Task objective:
Go through the entries below and report how many lines contain the string "height". Nothing but the number is wanted.

Screenshot grounding data
------
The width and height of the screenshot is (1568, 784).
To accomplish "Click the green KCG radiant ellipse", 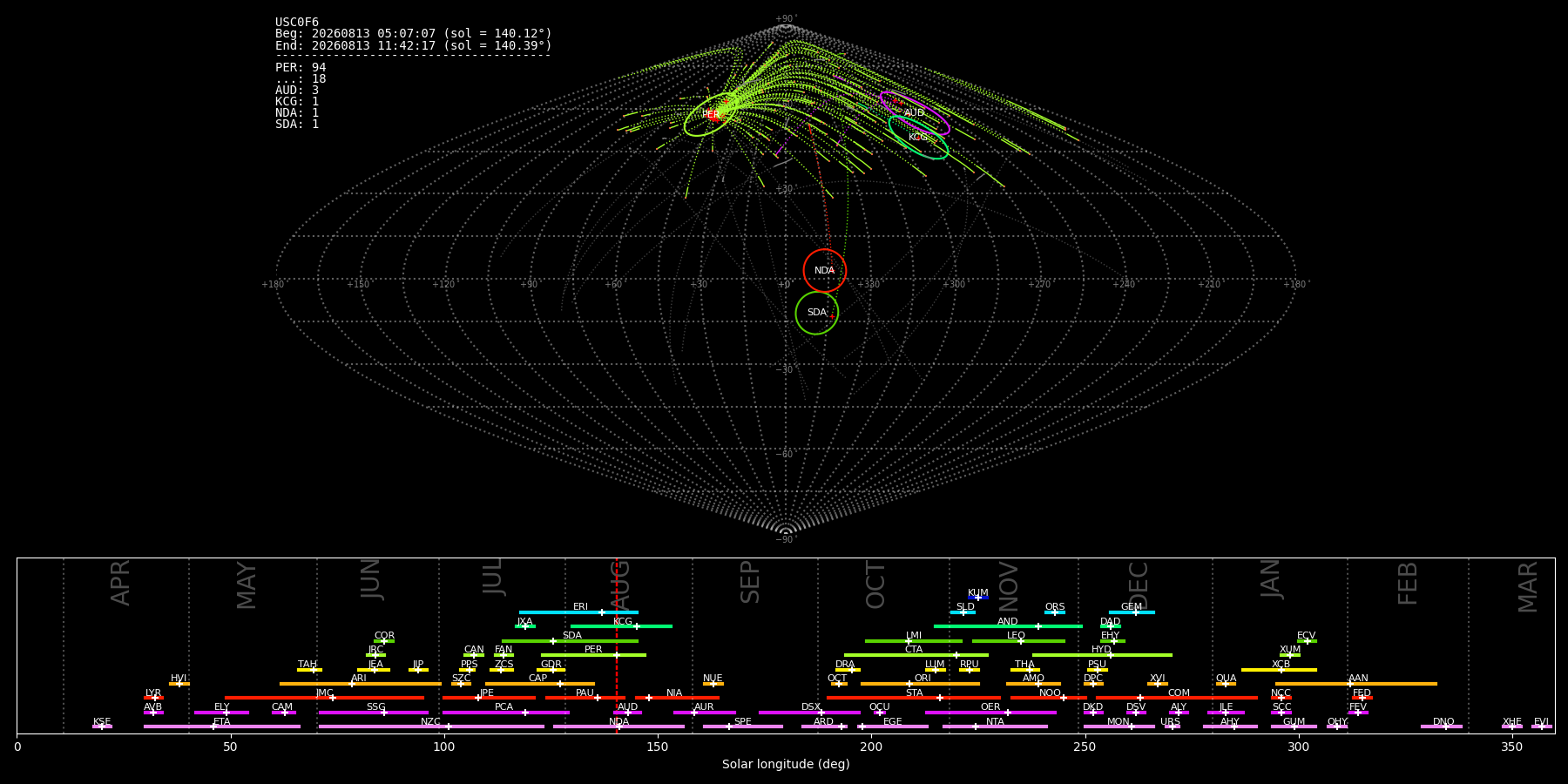I will [918, 137].
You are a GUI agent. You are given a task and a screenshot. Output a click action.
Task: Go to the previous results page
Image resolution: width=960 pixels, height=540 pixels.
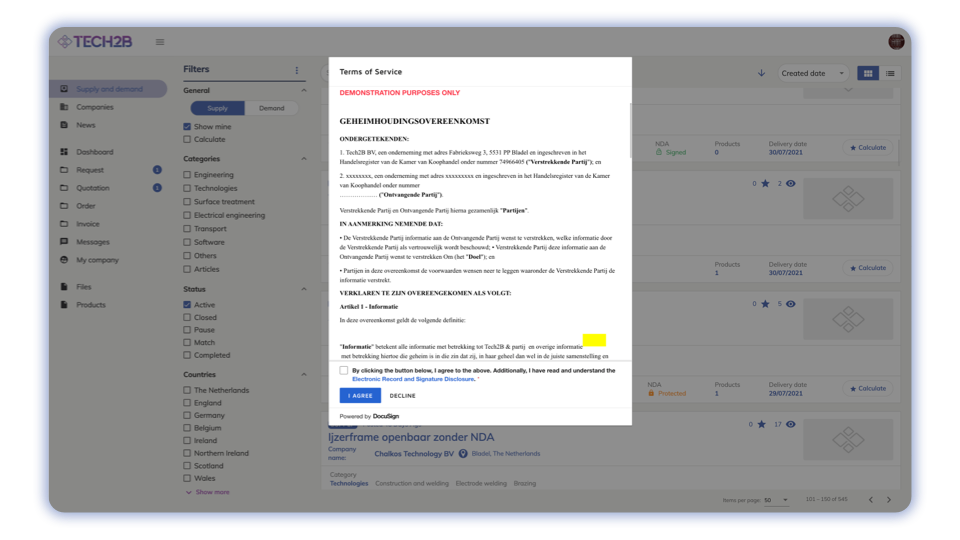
------
Exercise output:
2